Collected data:
________

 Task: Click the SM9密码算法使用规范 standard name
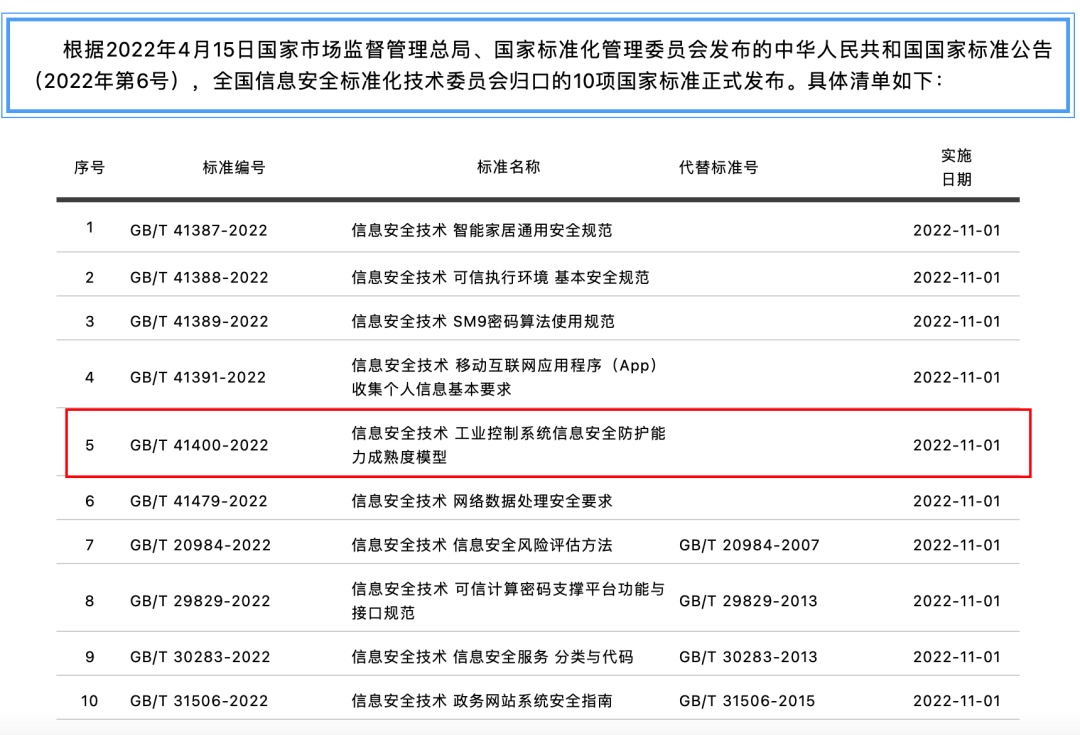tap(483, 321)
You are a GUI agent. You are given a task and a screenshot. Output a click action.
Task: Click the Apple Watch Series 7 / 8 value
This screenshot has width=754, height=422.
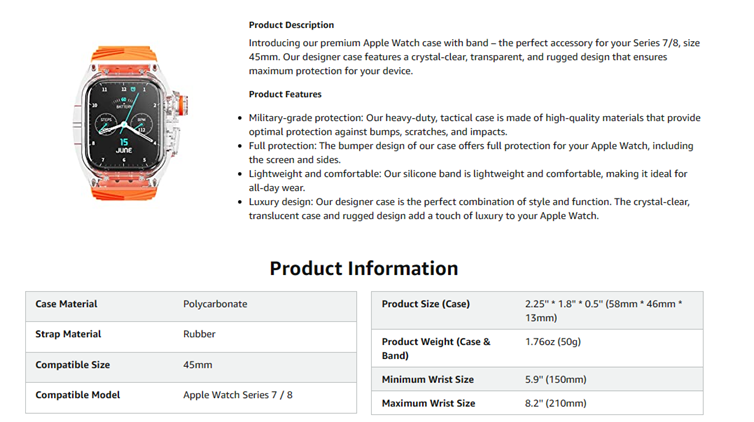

________

*Work to be completed:*
Drop the pictures and give every line above again exactly.

*Expected answer:*
 Task: Click the SM9密码算法使用规范 standard name
tap(483, 321)
You are a GUI agent. You are given a task and a screenshot. Output a click action.
Task: Click the Apple Watch Series 7 / 8 value
This screenshot has width=754, height=422.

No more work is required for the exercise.